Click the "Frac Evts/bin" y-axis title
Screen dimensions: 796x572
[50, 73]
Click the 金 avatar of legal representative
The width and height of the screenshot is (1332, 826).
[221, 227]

### Task description
Full repetition needed. Write out every entry above exactly as given.

### Output of the exercise
Click the "Frac Evts/bin" y-axis title
Screen dimensions: 796x572
[50, 73]
Click the 金 avatar of legal representative
The width and height of the screenshot is (1332, 826).
[221, 227]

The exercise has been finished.